Senin, Oktober 6, 2025
Suarajurnalis.id, Ketapang – Warga Desa Tanjung Pasar dan Mayak, Kecamatan Muara Pawan, Kabupaten Ketapang, menilai PT Sinar Karya Mandiri (SKM) belum sepenuhnya memenuhi kewajiban penyediaan plasma 20% dari total lahan sawit yang dikelola sejak 2012. Berdasarkan catatan masyarakat, perusahaan telah menanam sekitar 4.000 hektare sawit, namun hasil yang diterima warga melalui Koperasi Tanjung Pawan Mandiri masih sangat minim.
Sejumlah warga mengungkapkan, dari kebun plasma yang dikelola, masyarakat hanya memperoleh Rp200 ribu hingga Rp300 ribu per bulan yang dicairkan per semester. Jumlah tersebut dianggap jauh dari harapan, bahkan tidak sebanding dengan potensi ekonomi kebun sawit yang sudah produktif. Ironisnya, menurut warga, dana yang diterima bukan murni hasil kebun plasma, melainkan hanya berupa talangan perusahaan untuk meredam gejolak sosial.
“Seharusnya dengan 4.000 hektare sawit yang sudah lama ditanam, hasil plasma bisa lebih besar. Tapi kenyataannya, yang kami terima sangat kecil, bahkan tidak jelas apakah itu benar hasil plasma atau sekadar kompensasi,” ungkap seorang warga.
Tuntutan Warga dan Dasar Hukum Plasma
Kewajiban perusahaan perkebunan menyediakan plasma 20% sebenarnya sudah diatur dalam Peraturan Menteri Pertanian (Permentan) Nomor 98 Tahun 2013 tentang Pedoman Perizinan Usaha Perkebunan, yang mewajibkan setiap perusahaan perkebunan dengan HGU untuk memfasilitasi pembangunan kebun masyarakat sekitar minimal 20% dari luas areal yang diusahakan. Aturan ini diperkuat melalui Undang-Undang Nomor 39 Tahun 2014 tentang Perkebunan Pasal 58, yang menegaskan bahwa perusahaan perkebunan wajib memfasilitasi pembangunan kebun masyarakat sekitar sebagai bentuk kemitraan.
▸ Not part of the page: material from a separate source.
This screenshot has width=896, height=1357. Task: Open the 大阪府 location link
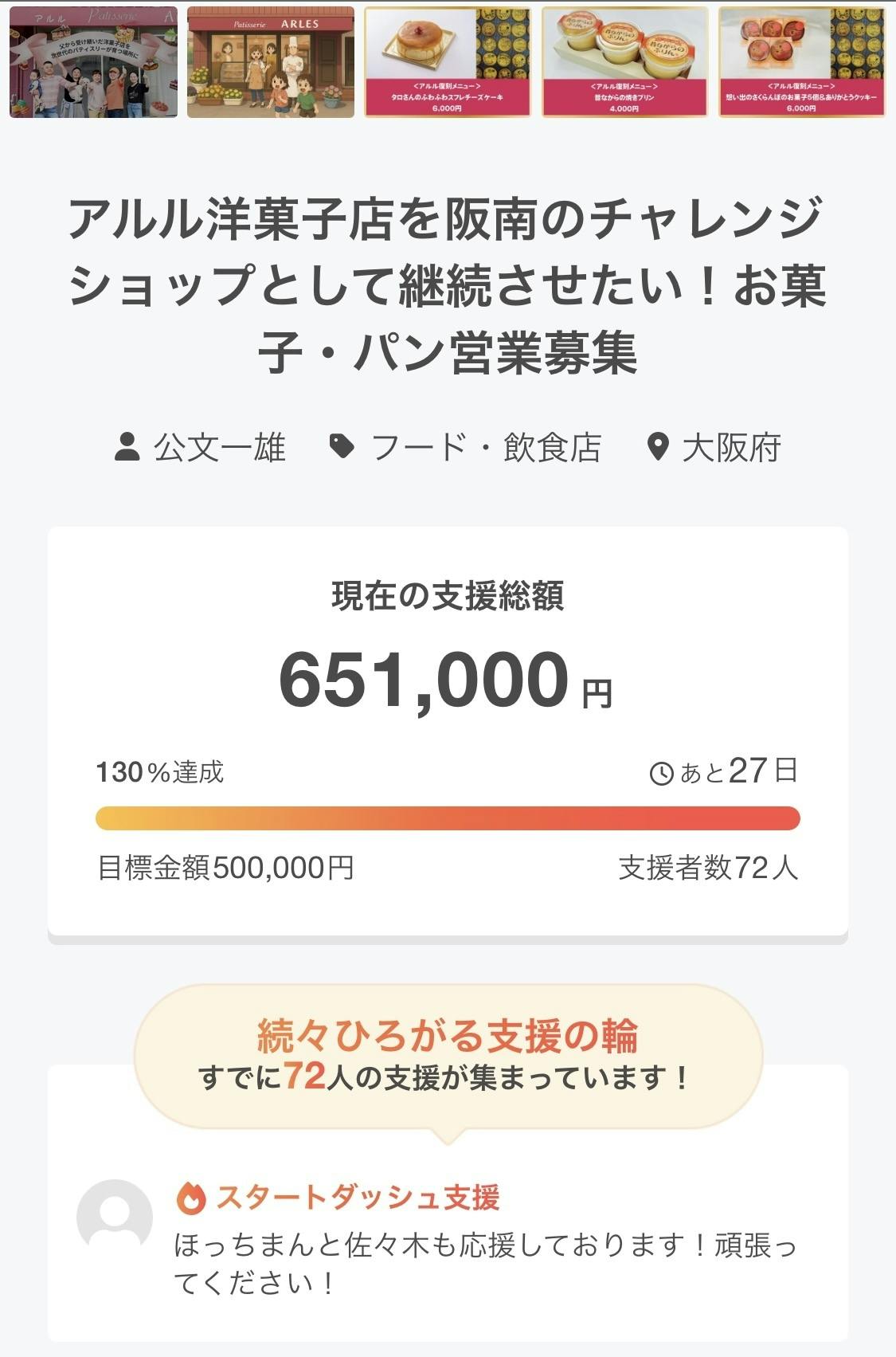tap(731, 448)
Bahkan, pemerintah telah mengeluarkan Peraturan Menteri Pertanian Nomor 26 Tahun 2007 yang juga menegaskan pola kemitraan perusahaan dengan masyarakat sekitar areal perkebunan. Dengan dasar hukum ini, masyarakat menilai kewajiban plasma bukan sekadar janji, melainkan hak yang harus mereka terima secara layak dan transparan.
Selain soal plasma, warga juga mengeluhkan aktivitas kendaraan angkutan Tandan Buah Segar (TBS) milik perusahaan yang kerap melintasi jalan Pemda. Saat jalan dalam kondisi perbaikan, kendaraan tetap beroperasi tanpa memedulikan pembangunan sehingga mempercepat kerusakan. “Masalah plasma saja belum selesai, ditambah kerusakan jalan akibat angkutan perusahaan. Ini semakin menambah masalah yang ditinggalkan perusahaan,” tegas seorang tokoh masyarakat.
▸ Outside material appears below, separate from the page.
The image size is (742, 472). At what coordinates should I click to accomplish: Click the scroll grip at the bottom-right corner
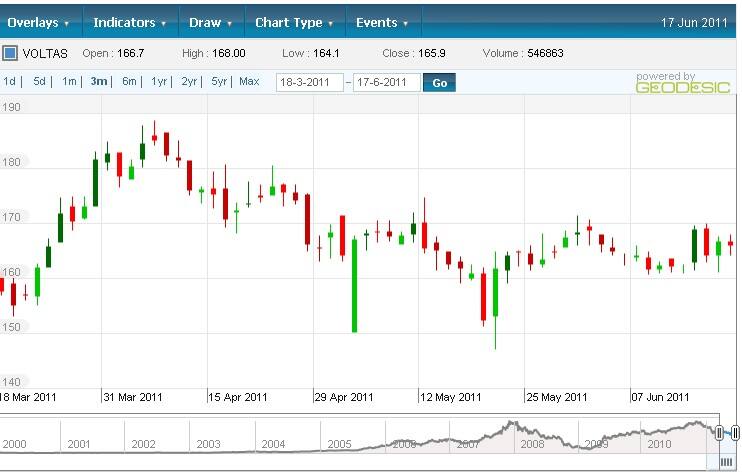tap(727, 461)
Menanggapi kritik tersebut, PT SKM melalui Kunardi sebagai Direktur memastikan bahwa plasma 20% sudah tersedia sesuai sertifikat Hak Guna Usaha (HGU) atas nama koperasi, dengan sistem bagi hasil yang mulai berjalan sejak 2021.
“Memang dirasakan hasilnya belum maksimal karena kondisi lahan sebagian berada di dataran rendah dan sering terendam banjir, meskipun upaya perbaikan dengan tanggul keliling sudah dilakukan sebagai program prioritas dalam beberapa tahun terakhir,” jelas perwakilan perusahaan.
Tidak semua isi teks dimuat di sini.